Transition 2: Cot to Racking System or Cooler Tray

This is the most equipment-critical transition in the intake workflow. Moving remains from the mortuary cot to the cooler's racking system or slide-out tray requires that the cot height and the racking system's receiving height be compatible. A significant height mismatch — where the cot deck is much higher or lower than the receiving tray — requires manual lifting to bridge the gap. A well-designed receiving area eliminates or minimizes this lift through equipment that is designed to meet at the same height.

Our mortuary racking and lift systems are designed to work with standard mortuary cot heights. When purchasing both a cot and a racking system, verify the height compatibility before finalizing your selection.

Transition 3: Storage to Preparation Room

When remains need to be moved from refrigerated storage to the preparation room, the same height-matching principle applies. If your embalming table is height-adjustable, it can be lowered to match the transfer position. If your table is fixed-height, ensure your storage and cot workflow accommodates its height.

Transition 4: Preparation Room to Viewing or Service Area

While mortuary cots are less involved in this final transition, ensuring your overall facility layout supports efficient movement through all four stages produces the cleanest possible workflow from first call through service delivery.

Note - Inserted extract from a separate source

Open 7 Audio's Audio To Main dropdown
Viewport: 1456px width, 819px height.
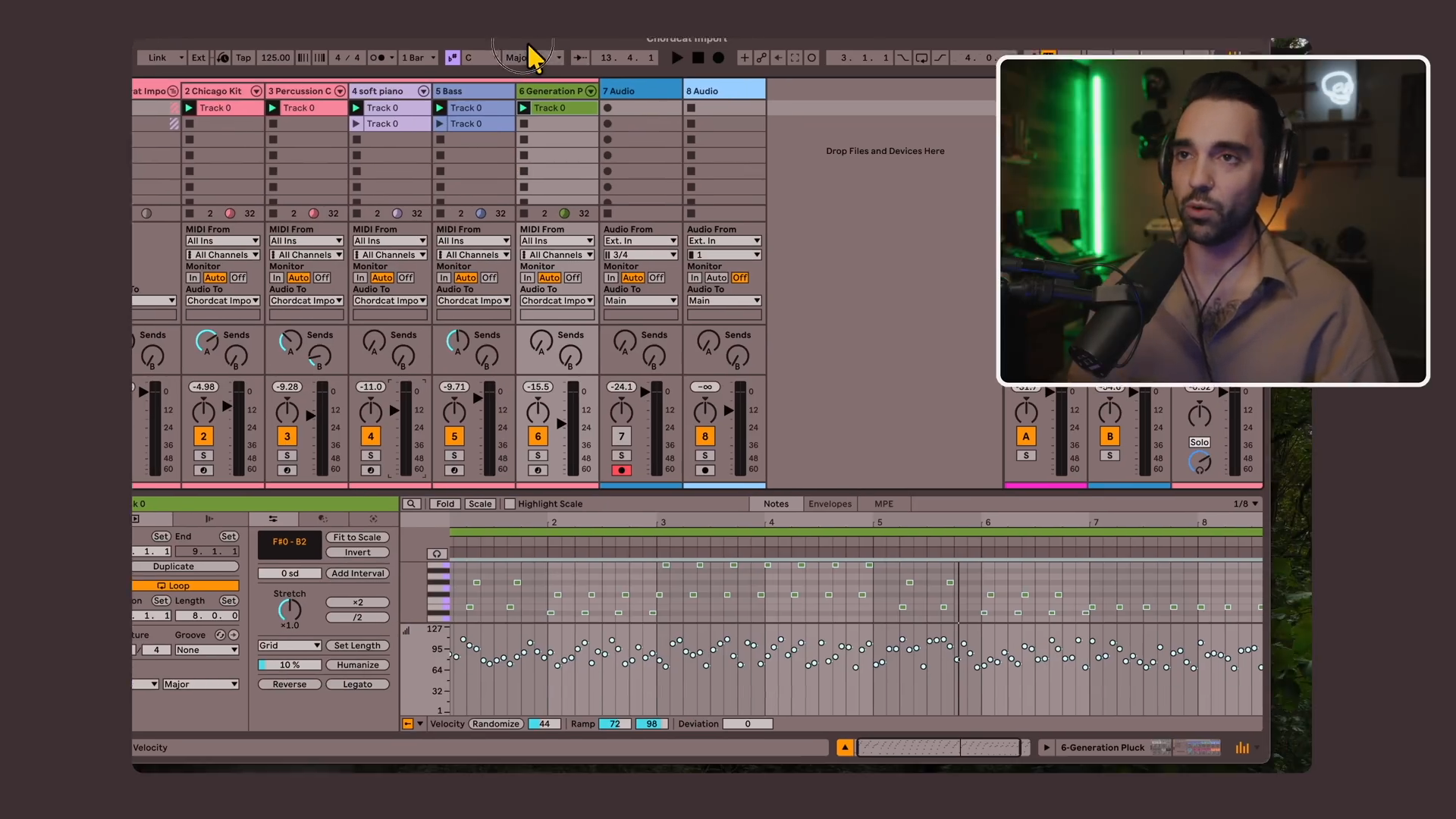pos(641,300)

Cooler Selection and Cot Compatibility

Upright Mortuary Coolers

Upright mortuary coolers are the most common storage solution for funeral homes with moderate case volumes. They provide vertical storage in a relatively small footprint. The intake process for an upright cooler typically involves sliding a tray out of the cooler unit to receiving height and transferring from the cot to the tray. The tray height when fully extended should align with your cot's deck height at mid-range adjustment, allowing a lateral transfer without manual lifting.

Walk-In Mortuary Coolers

Walk-in mortuary coolers allow the mortuary cot to be rolled directly into the cooler unit. This is the most efficient intake scenario — the cot goes directly to the storage position without an intermediate transfer. When designing a walk-in cooler installation, ensure the entry door width and cooler interior dimensions accommodate your specific cot model in its unfolded configuration.

Bariatric Cooler Compatibility

For operations that handle bariatric cases, bariatric storage capacity must be planned alongside bariatric cot selection. A bariatric cot's wider deck may not fit standard cooler trays or doorways. Our bariatric mortuary cooler options are designed with appropriate internal dimensions for larger cases — verify cooler and cot dimensions are compatible before purchasing.

Racking System Design for Smooth Cot Integration

Mortuary racking systems determine how efficiently you can load and retrieve trays within your cooler. Systems that integrate lift mechanisms — allowing a single operator to raise a loaded tray to any height within the cooler without manual effort — dramatically reduce the physical demands of storage management. When selecting a racking system, consider:

  • Tray dimensions must accommodate your largest expected case (including bariatric)
  • The lift mechanism must be single-operator capable for practical use
  • The receiving height when a tray is extended for loading should align with your cot's adjustment range
  • The racking system must fit within your cooler's interior dimensions with appropriate clearance

Planning Your Integrated System Purchase

The most efficient path to a well-integrated facility workflow is to plan your cot, racking, and cooler purchases together, rather than retrofitting components around existing equipment. American Mortuary Equipment carries all three product categories and can help you design a cohesive system where every component is selected for compatibility.

For regulatory context on your cooler systems, the EPA SNAP refrigerant program and DOE equipment standards program provide relevant compliance guidance. Rural funeral homes may also benefit from exploring USDA Rural Business Development Grant funding for facility equipment investments.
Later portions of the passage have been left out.